I’ve released the first alpha version to see if anybody finds this CMS useful. Your feedback will have a have a lot of weight in determining future development. If you have any, please go to http://actya.codeplex.com/discussions and open a discussion with ‘User Feedback’ as topic.

6 thoughts on “Introducing Actya – a .NET CMS that doesn’t get in your way

  1. hjm

    (there is no user feedback on the mentioned page, so here it goes)

    Altough I like RavenDB, it is a licensed commercial package. Are there options to integrate other more free solutions? Or since your CMS is free, are you allowed to use the RavenDB also for free?

  2. martijn Post author

    Usage of RavenDB is free for OS projects, see http://ravendb.net/licensing. As far as I understand this means that you can use RavenDB in combination with Actya for free but as soon as you’re going to do other things with that same Raven server in a production environment, you have to pay a license.

  3. Apostol

    I think that the RavenDb license will be a problem for the CMS.

    If you want to target the casual, normal website the 25$ per month or 600$ is too much a cost(as compared to the most CMS systems – free).

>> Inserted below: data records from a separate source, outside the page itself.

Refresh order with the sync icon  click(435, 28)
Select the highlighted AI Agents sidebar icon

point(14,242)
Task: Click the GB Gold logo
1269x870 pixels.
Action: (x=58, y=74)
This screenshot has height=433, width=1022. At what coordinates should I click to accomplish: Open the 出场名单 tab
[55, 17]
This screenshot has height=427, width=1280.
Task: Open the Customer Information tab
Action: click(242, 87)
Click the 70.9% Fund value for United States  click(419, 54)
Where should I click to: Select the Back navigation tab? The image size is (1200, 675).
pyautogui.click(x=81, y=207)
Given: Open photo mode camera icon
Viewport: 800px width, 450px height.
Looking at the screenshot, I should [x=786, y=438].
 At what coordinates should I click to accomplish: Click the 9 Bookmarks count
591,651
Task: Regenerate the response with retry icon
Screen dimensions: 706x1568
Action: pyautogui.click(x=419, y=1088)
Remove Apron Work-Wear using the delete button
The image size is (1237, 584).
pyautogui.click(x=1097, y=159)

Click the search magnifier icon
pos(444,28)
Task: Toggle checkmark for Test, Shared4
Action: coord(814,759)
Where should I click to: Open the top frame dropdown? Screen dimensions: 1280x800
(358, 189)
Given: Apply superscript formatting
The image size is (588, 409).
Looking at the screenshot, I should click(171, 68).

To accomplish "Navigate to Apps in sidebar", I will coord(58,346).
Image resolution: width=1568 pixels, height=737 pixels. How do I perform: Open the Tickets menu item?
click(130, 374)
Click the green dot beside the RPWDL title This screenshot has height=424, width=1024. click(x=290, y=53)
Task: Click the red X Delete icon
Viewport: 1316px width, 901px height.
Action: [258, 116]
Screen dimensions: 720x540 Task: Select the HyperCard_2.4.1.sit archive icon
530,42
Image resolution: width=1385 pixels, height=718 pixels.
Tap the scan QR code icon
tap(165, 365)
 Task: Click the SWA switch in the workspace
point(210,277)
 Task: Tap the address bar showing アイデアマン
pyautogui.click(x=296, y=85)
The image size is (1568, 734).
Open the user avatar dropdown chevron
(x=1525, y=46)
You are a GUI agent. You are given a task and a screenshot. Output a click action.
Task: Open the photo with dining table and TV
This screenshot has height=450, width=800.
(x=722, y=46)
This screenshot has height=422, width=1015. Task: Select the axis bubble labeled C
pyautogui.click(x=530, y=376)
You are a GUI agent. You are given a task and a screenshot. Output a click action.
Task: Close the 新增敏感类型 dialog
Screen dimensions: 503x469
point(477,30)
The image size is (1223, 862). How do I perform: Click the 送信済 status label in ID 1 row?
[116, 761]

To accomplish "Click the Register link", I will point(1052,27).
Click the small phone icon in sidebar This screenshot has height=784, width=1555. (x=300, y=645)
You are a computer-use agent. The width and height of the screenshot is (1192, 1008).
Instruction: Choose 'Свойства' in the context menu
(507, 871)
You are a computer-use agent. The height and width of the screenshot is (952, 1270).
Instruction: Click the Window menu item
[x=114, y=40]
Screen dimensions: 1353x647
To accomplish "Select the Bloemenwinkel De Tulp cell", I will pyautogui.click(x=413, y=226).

The value for those websites maybe relatively low too – small websites doesn’t need much customization.

    Maybe if you target bigger websites and you manage to make the CMS so it has some of the great features of bigger CMS but really doesn’t get in the way of custom development, then maybe you’ll get a nice thing. Not a small task ahead of you thought.

  4. martijn Post author

    @Apostel I’m going to look after this properly, but I truly believe that you don’t have to pay for a RavenDB license when used in combination with Actya. RavenDB’s license is just like MySQL’s and I don’t think that WordPress or Drupal users pay for MySQL.